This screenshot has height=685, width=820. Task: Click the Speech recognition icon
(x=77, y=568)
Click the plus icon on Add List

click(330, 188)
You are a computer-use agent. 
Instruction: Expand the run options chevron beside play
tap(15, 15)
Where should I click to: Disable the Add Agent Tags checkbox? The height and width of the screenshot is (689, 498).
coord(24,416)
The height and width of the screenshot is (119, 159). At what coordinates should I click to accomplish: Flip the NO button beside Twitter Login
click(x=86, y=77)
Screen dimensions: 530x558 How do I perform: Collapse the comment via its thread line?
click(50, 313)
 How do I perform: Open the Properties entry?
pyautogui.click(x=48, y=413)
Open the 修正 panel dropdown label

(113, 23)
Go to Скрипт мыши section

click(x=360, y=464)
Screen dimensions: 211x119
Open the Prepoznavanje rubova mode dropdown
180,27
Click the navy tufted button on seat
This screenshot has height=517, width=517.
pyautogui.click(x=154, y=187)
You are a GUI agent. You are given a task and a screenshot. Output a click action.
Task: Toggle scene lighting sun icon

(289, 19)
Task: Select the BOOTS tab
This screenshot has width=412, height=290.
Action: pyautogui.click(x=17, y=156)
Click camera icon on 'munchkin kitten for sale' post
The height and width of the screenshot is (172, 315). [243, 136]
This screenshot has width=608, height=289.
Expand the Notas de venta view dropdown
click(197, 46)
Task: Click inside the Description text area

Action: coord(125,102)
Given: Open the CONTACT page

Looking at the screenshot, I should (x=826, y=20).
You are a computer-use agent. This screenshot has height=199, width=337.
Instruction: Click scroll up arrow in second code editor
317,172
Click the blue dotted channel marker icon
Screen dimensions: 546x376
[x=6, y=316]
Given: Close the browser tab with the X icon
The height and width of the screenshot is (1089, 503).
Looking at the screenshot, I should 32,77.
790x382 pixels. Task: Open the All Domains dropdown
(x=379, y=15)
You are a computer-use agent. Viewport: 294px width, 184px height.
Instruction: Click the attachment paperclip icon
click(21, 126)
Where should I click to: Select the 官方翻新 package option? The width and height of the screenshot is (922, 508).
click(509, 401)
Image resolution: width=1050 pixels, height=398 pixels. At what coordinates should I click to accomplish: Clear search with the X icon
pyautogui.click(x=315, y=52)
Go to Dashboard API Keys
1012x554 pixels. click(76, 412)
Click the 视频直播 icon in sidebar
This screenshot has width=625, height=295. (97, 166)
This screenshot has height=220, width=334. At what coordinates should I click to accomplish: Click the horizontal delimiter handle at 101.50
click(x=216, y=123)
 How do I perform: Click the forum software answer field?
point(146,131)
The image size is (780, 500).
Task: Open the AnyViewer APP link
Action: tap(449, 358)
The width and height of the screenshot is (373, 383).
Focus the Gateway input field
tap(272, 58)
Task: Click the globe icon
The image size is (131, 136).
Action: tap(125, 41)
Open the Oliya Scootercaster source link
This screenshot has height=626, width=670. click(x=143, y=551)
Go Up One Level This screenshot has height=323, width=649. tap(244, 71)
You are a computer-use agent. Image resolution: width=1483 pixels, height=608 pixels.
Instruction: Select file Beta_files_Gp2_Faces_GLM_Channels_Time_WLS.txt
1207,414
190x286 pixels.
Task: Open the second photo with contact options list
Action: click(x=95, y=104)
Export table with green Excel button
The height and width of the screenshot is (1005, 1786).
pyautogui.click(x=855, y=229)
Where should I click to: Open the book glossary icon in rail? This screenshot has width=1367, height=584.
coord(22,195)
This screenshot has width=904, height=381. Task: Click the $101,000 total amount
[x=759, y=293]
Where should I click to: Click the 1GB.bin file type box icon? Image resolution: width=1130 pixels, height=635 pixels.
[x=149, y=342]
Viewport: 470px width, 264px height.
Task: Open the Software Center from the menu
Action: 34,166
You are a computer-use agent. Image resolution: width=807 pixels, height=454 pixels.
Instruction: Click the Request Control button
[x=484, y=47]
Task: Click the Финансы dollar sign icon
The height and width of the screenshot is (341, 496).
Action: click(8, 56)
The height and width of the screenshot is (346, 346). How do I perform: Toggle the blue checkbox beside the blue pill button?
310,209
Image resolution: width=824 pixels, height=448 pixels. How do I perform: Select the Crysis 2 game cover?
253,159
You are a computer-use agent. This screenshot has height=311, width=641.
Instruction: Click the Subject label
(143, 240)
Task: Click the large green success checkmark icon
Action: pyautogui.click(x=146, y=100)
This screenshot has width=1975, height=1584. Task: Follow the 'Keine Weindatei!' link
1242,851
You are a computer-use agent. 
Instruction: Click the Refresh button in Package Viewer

════

§ TASK BRIEF:
Reproduce everything from the line containing "Go to Скрипт мыши section" down to the line containing "This screenshot has width=625, height=295.", swapping "dropdown" for "drop-down list" and leaving all else unchanged.

§ SOLUTION:
Go to Скрипт мыши section

click(x=360, y=464)
Screen dimensions: 211x119
Open the Prepoznavanje rubova mode drop-down list
180,27
Click the navy tufted button on seat
This screenshot has height=517, width=517.
pyautogui.click(x=154, y=187)
You are a GUI agent. You are given a task and a screenshot. Output a click action.
Task: Toggle scene lighting sun icon

(289, 19)
Task: Select the BOOTS tab
This screenshot has width=412, height=290.
Action: pyautogui.click(x=17, y=156)
Click camera icon on 'munchkin kitten for sale' post
The height and width of the screenshot is (172, 315). [243, 136]
This screenshot has width=608, height=289.
Expand the Notas de venta view drop-down list
click(197, 46)
Task: Click inside the Description text area

Action: coord(125,102)
Given: Open the CONTACT page

Looking at the screenshot, I should (x=826, y=20).
You are a computer-use agent. This screenshot has height=199, width=337.
Instruction: Click scroll up arrow in second code editor
317,172
Click the blue dotted channel marker icon
Screen dimensions: 546x376
[x=6, y=316]
Given: Close the browser tab with the X icon
The height and width of the screenshot is (1089, 503).
Looking at the screenshot, I should 32,77.
790x382 pixels. Task: Open the All Domains drop-down list
(x=379, y=15)
You are a computer-use agent. Viewport: 294px width, 184px height.
Instruction: Click the attachment paperclip icon
click(21, 126)
Where should I click to: Select the 官方翻新 package option? The width and height of the screenshot is (922, 508).
click(509, 401)
Image resolution: width=1050 pixels, height=398 pixels. At what coordinates should I click to accomplish: Clear search with the X icon
pyautogui.click(x=315, y=52)
Go to Dashboard API Keys
1012x554 pixels. click(76, 412)
Click the 视频直播 icon in sidebar
This screenshot has width=625, height=295. (97, 166)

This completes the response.